* What the task requires
Substitute "middle" for "center point" in the entries below, leaving everything else unchanged, and omit the pictures from your answer.
** START Records for this exercise **
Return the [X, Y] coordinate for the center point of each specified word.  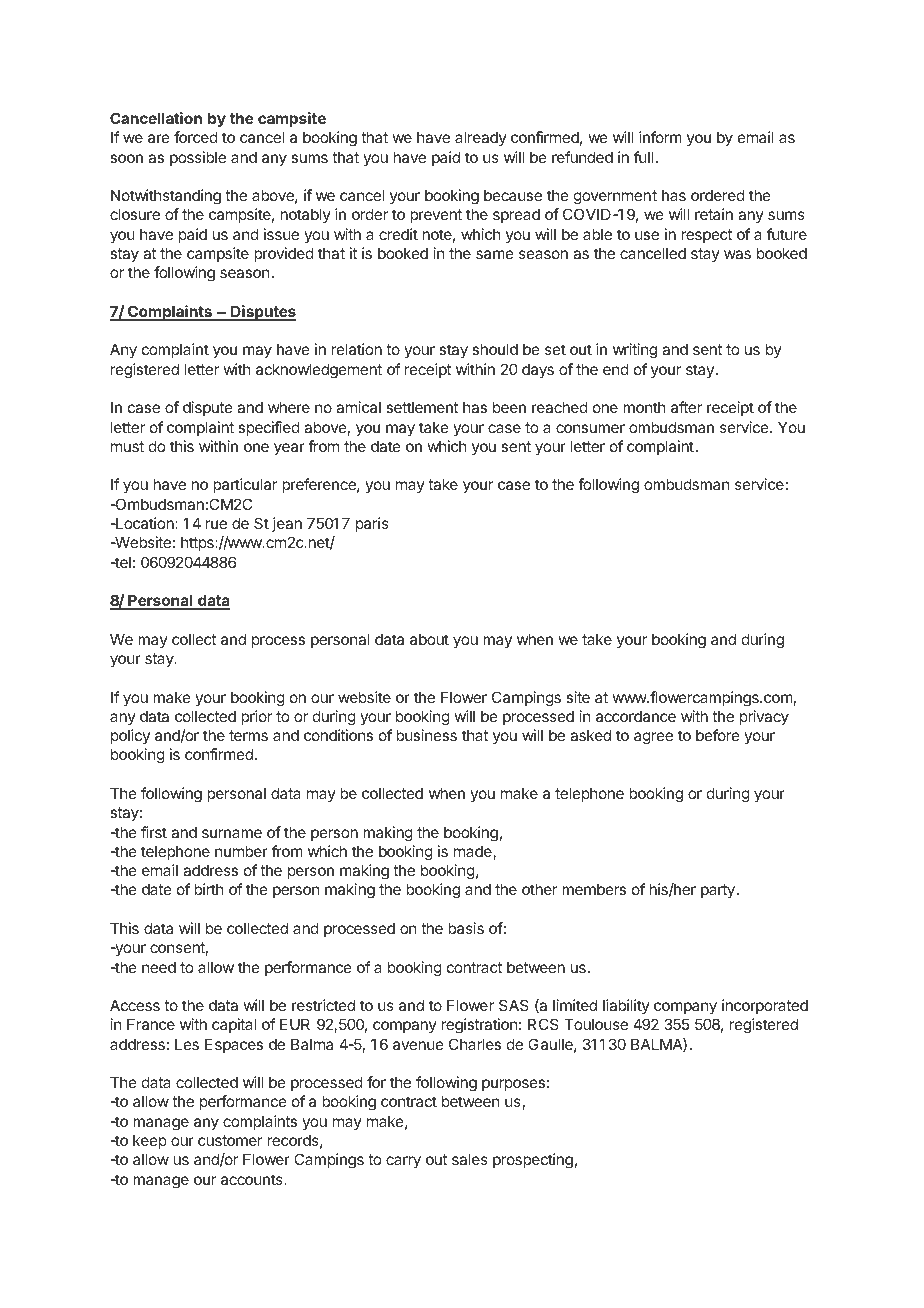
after [686, 407]
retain [714, 214]
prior [256, 717]
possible [198, 158]
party [718, 891]
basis [466, 928]
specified [269, 428]
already [481, 138]
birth [209, 889]
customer [230, 1140]
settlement [422, 407]
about [429, 639]
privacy [764, 717]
** END Records for this exercise **
* Full solution
Return the [X, Y] coordinate for the middle of each specified word.  
after [686, 407]
retain [714, 214]
prior [256, 717]
possible [198, 158]
party [718, 891]
basis [466, 928]
specified [269, 428]
already [481, 138]
birth [209, 889]
customer [230, 1140]
settlement [422, 407]
about [429, 639]
privacy [764, 717]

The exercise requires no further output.